Cluster Upgrade from 4.19 to 4.20¶
This guide will lead you through the steps specific for upgrading from a NetEye Cluster installation from version 4.19 to 4.20.
Warning
Remember that you must upgrade sequentially without skipping versions, therefore an upgrade to 4.20 is possible only from 4.19; for example, if you have version 4.14, you must first upgrade to the 4.15, then 4.16, and so on.

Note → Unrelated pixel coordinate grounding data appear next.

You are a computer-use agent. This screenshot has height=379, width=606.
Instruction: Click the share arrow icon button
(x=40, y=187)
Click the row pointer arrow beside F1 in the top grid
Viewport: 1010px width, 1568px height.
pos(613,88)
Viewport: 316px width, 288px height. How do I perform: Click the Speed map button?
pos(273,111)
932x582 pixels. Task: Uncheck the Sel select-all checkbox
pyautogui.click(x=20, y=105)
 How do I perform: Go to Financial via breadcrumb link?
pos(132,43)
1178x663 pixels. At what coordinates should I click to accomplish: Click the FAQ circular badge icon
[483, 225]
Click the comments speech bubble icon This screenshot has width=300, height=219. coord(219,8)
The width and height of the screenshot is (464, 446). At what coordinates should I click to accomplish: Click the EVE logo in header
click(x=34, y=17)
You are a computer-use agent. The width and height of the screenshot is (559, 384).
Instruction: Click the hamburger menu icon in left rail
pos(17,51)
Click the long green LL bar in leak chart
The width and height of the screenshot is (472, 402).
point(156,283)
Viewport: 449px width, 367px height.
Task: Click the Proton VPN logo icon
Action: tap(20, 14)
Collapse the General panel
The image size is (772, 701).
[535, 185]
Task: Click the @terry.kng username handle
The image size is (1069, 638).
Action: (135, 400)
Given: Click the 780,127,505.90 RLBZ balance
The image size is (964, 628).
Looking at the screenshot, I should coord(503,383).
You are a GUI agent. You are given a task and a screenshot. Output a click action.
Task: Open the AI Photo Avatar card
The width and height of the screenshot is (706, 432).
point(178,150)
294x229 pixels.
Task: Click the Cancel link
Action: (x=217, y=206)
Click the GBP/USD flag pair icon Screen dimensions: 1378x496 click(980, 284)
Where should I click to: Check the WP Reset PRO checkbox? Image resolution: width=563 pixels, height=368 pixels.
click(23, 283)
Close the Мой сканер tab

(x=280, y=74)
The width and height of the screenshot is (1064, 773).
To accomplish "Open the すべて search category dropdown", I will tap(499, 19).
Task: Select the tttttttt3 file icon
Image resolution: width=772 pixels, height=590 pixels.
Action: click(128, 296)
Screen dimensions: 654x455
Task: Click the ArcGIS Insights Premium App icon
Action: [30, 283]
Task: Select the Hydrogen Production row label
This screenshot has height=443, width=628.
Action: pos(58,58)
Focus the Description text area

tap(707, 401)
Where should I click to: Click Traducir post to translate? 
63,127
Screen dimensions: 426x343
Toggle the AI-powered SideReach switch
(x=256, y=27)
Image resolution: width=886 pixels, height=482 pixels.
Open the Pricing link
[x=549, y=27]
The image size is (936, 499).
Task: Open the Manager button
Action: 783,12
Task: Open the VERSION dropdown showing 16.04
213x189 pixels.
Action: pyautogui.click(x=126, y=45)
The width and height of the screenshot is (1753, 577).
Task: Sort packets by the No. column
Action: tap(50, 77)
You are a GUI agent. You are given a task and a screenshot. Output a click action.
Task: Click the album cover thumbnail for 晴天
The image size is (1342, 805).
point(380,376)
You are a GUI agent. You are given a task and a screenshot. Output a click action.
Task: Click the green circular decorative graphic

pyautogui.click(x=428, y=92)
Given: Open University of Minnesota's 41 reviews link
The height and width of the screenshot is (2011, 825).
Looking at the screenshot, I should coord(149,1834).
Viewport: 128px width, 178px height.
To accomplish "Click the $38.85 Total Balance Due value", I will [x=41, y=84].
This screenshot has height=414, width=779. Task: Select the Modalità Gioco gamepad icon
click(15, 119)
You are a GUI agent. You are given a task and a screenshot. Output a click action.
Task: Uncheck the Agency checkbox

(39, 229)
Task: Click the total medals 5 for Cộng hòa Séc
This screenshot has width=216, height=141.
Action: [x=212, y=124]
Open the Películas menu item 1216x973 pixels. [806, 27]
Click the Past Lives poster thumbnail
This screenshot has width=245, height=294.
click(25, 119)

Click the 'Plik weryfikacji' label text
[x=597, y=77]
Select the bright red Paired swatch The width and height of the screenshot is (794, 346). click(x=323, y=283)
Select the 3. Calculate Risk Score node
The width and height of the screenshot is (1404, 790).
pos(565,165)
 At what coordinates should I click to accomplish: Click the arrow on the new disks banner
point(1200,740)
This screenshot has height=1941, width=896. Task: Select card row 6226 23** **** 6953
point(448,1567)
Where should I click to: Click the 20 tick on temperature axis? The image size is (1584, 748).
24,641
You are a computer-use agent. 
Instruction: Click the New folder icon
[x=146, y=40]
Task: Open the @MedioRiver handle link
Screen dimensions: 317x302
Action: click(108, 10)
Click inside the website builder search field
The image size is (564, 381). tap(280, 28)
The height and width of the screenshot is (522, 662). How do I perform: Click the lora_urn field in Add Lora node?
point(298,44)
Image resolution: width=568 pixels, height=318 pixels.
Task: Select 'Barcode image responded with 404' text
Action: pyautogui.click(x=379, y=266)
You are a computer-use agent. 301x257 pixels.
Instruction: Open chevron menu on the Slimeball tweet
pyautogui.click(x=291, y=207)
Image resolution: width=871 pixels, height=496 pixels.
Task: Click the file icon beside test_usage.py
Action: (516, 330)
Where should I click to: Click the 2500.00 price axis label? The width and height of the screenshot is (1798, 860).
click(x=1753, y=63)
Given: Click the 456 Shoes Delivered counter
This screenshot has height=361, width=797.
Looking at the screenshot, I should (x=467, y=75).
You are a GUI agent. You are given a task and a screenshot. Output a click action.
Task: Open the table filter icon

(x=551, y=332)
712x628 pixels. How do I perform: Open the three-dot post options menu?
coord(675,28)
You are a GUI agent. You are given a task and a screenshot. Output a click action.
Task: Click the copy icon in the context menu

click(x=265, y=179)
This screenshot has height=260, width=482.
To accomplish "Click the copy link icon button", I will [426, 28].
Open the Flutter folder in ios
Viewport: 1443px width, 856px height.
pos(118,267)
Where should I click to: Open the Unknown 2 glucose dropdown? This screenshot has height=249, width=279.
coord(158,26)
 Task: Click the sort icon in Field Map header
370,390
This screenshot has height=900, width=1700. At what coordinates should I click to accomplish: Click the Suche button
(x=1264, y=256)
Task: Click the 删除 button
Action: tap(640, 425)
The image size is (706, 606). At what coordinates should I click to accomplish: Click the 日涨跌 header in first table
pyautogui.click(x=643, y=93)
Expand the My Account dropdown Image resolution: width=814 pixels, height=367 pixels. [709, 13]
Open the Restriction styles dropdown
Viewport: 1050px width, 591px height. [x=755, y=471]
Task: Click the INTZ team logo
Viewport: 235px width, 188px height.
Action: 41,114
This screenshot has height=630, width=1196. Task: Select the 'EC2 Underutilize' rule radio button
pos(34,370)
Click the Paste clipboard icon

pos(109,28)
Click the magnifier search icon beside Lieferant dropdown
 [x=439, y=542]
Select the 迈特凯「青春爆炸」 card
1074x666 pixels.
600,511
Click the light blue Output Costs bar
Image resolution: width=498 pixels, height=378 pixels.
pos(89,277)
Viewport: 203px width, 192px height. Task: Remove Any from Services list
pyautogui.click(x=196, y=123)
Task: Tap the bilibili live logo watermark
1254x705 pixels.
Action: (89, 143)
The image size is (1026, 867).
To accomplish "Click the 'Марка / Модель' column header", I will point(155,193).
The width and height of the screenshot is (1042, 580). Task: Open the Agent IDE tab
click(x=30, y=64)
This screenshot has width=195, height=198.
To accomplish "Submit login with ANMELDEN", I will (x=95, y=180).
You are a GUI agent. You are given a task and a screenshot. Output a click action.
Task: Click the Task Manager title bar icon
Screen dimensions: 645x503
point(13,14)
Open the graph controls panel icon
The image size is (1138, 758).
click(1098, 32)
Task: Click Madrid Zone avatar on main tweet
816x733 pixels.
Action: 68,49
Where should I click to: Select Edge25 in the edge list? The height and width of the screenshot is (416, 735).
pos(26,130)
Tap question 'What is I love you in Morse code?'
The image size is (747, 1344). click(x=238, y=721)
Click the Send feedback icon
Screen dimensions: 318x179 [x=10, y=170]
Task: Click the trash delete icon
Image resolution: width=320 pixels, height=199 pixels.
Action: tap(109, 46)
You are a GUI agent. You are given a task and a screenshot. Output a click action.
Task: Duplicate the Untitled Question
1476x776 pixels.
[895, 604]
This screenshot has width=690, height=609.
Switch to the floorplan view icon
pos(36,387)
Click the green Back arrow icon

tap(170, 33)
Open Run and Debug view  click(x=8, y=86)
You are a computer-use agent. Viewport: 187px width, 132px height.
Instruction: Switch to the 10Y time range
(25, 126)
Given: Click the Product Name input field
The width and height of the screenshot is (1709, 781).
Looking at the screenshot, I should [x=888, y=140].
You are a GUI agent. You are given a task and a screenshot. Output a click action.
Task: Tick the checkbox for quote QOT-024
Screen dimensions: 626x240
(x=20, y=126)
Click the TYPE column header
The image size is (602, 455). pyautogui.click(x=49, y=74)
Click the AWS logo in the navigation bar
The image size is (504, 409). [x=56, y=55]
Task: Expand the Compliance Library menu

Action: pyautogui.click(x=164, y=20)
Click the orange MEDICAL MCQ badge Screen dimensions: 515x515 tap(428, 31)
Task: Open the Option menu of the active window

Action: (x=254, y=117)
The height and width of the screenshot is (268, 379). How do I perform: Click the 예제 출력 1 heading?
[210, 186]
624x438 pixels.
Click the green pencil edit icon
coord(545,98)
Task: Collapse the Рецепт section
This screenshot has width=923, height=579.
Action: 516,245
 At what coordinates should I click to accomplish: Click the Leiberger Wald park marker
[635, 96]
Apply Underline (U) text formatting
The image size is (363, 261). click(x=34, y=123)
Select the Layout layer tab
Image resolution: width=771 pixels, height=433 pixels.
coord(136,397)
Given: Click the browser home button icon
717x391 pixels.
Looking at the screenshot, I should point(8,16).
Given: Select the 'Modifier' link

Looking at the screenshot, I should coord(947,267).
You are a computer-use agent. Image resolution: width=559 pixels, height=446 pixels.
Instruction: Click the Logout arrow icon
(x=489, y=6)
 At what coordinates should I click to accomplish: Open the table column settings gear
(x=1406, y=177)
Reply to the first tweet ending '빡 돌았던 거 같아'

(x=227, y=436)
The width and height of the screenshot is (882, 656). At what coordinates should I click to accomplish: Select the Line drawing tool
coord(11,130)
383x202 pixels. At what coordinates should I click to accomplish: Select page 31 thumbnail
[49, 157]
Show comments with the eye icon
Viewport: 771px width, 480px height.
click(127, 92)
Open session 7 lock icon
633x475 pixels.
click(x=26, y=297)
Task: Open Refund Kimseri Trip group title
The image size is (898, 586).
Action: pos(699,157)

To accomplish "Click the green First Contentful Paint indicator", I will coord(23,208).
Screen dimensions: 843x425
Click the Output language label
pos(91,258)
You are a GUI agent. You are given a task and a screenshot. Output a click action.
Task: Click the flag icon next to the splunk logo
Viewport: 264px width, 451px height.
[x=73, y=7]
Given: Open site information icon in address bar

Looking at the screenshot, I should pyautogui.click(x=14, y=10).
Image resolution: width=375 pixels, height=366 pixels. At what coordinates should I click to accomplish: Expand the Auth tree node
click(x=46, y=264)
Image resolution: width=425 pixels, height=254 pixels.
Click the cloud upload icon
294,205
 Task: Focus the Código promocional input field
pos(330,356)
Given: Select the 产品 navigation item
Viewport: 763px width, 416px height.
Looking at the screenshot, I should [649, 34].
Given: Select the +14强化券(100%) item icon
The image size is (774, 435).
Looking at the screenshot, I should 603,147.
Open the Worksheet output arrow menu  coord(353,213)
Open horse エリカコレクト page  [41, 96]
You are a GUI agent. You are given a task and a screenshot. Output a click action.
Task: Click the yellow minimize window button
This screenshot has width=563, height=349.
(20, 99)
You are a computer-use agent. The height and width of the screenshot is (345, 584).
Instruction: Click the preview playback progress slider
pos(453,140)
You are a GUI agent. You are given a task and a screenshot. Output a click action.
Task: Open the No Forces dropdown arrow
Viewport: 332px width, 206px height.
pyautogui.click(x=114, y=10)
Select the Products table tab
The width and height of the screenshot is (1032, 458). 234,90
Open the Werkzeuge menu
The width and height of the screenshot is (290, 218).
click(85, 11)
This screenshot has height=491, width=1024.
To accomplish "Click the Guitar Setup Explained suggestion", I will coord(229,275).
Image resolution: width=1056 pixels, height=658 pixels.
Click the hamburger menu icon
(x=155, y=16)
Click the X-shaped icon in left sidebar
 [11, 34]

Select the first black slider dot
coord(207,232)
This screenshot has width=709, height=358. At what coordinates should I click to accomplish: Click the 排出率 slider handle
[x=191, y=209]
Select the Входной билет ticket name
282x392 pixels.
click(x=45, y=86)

Before starting an upgrade, you should very carefully read the latest release notes on NetEye’s blog and check the feature changes and deprecations specific to the version being upgraded. You can check also the whole section Post Upgrade Steps below to verify if there are changes or specific steps that might significantly impact your NetEye Cluster installation.
Breaking Changes¶
- Icinga2 Satellites
NetEye now supports Icinga2 satellites. You have to migrate you current installation following the procedure described in Additional steps after successfully completing the upgrade.
- NATS telegraf user
The NATS telegraf user has been deprecated due to security issues and will be removed in future releases. It has been replaced by two new users:
telegraf_wo with write-only privileges on NATS
telegraf_ro with read-only privileges on NATS
Please change your telegraf collectors and consumers to use the two new users as described in Section Write Data to influxDB through NATS master of the User Guide. Once you have removed all occurrences of telegraf user please go to , click Remove NATS telegraf user and Save Changes.
Cluster Upgrade Prerequisites¶
Upgrading a cluster will take a nontrivial amount of time. During the cluster upgrade, individual nodes will be put into standby mode and so overall cluster performance will be degraded until the upgrade procedure is completed and all nodes are removed from standby mode.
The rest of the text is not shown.